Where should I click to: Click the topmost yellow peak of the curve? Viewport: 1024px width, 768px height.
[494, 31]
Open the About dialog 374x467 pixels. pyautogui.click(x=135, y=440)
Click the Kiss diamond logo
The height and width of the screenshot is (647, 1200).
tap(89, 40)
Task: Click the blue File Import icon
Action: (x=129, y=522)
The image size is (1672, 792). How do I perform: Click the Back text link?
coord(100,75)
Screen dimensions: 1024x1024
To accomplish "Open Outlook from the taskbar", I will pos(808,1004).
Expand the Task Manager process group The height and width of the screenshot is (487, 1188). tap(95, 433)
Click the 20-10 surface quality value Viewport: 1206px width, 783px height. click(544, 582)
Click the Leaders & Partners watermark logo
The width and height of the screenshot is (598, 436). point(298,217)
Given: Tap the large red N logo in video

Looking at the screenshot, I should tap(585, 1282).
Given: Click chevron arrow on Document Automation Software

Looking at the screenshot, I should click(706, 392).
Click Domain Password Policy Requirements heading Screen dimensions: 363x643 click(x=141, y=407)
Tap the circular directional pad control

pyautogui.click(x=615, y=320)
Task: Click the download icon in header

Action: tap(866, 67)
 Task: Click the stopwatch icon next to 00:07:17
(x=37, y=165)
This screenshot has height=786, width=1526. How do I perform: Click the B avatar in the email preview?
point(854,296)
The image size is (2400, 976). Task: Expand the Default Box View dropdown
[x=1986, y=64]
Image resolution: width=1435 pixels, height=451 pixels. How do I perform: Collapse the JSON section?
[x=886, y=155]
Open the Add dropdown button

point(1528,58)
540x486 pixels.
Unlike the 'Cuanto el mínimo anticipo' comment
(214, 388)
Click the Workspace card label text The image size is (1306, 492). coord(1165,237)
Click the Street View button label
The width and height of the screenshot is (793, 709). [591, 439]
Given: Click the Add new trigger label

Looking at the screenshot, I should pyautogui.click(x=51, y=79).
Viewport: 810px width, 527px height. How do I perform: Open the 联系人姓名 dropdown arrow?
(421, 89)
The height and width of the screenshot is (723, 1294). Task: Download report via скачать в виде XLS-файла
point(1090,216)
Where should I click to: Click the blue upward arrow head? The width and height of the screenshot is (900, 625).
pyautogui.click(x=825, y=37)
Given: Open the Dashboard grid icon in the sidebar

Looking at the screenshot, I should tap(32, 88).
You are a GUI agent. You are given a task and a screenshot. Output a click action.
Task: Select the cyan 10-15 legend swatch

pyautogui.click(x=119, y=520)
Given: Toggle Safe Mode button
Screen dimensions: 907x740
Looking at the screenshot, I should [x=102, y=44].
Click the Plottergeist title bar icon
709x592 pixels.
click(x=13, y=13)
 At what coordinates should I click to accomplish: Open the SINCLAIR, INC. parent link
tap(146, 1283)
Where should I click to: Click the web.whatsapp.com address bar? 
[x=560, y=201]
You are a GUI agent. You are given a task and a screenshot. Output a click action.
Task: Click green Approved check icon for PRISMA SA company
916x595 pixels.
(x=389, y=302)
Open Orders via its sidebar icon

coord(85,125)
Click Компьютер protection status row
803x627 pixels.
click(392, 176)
☆ ☆ ☆ ☆ ☆
## EXERCISE DETAILS
All of the data above needs to be retyped exactly, with each line as it stands.

## SOLVED PROBLEM
Where should I click to: Click the topmost yellow peak of the curve? Viewport: 1024px width, 768px height.
[494, 31]
Open the About dialog 374x467 pixels. pyautogui.click(x=135, y=440)
Click the Kiss diamond logo
The height and width of the screenshot is (647, 1200).
tap(89, 40)
Task: Click the blue File Import icon
Action: (x=129, y=522)
The image size is (1672, 792). How do I perform: Click the Back text link?
coord(100,75)
Screen dimensions: 1024x1024
To accomplish "Open Outlook from the taskbar", I will pos(808,1004).
Expand the Task Manager process group The height and width of the screenshot is (487, 1188). tap(95, 433)
Click the 20-10 surface quality value Viewport: 1206px width, 783px height. click(544, 582)
Click the Leaders & Partners watermark logo
The width and height of the screenshot is (598, 436). point(298,217)
Given: Tap the large red N logo in video

Looking at the screenshot, I should tap(585, 1282).
Given: Click chevron arrow on Document Automation Software

Looking at the screenshot, I should click(706, 392).
Click Domain Password Policy Requirements heading Screen dimensions: 363x643 click(x=141, y=407)
Tap the circular directional pad control

pyautogui.click(x=615, y=320)
Task: Click the download icon in header

Action: tap(866, 67)
 Task: Click the stopwatch icon next to 00:07:17
(x=37, y=165)
This screenshot has height=786, width=1526. How do I perform: Click the B avatar in the email preview?
point(854,296)
The image size is (2400, 976). Task: Expand the Default Box View dropdown
[x=1986, y=64]
Image resolution: width=1435 pixels, height=451 pixels. How do I perform: Collapse the JSON section?
[x=886, y=155]
Open the Add dropdown button

point(1528,58)
540x486 pixels.
Unlike the 'Cuanto el mínimo anticipo' comment
(214, 388)
Click the Workspace card label text The image size is (1306, 492). coord(1165,237)
Click the Street View button label
The width and height of the screenshot is (793, 709). [591, 439]
Given: Click the Add new trigger label

Looking at the screenshot, I should pyautogui.click(x=51, y=79).
Viewport: 810px width, 527px height. How do I perform: Open the 联系人姓名 dropdown arrow?
(421, 89)
The height and width of the screenshot is (723, 1294). Task: Download report via скачать в виде XLS-файла
point(1090,216)
Where should I click to: Click the blue upward arrow head? The width and height of the screenshot is (900, 625).
pyautogui.click(x=825, y=37)
Given: Open the Dashboard grid icon in the sidebar

Looking at the screenshot, I should tap(32, 88).
You are a GUI agent. You are given a task and a screenshot. Output a click action.
Task: Select the cyan 10-15 legend swatch

pyautogui.click(x=119, y=520)
Given: Toggle Safe Mode button
Screen dimensions: 907x740
Looking at the screenshot, I should [x=102, y=44].
Click the Plottergeist title bar icon
709x592 pixels.
click(x=13, y=13)
 At what coordinates should I click to accomplish: Open the SINCLAIR, INC. parent link
tap(146, 1283)
Where should I click to: Click the web.whatsapp.com address bar? 
[x=560, y=201]
You are a GUI agent. You are given a task and a screenshot. Output a click action.
Task: Click green Approved check icon for PRISMA SA company
916x595 pixels.
(x=389, y=302)
Open Orders via its sidebar icon

coord(85,125)
Click Компьютер protection status row
803x627 pixels.
click(392, 176)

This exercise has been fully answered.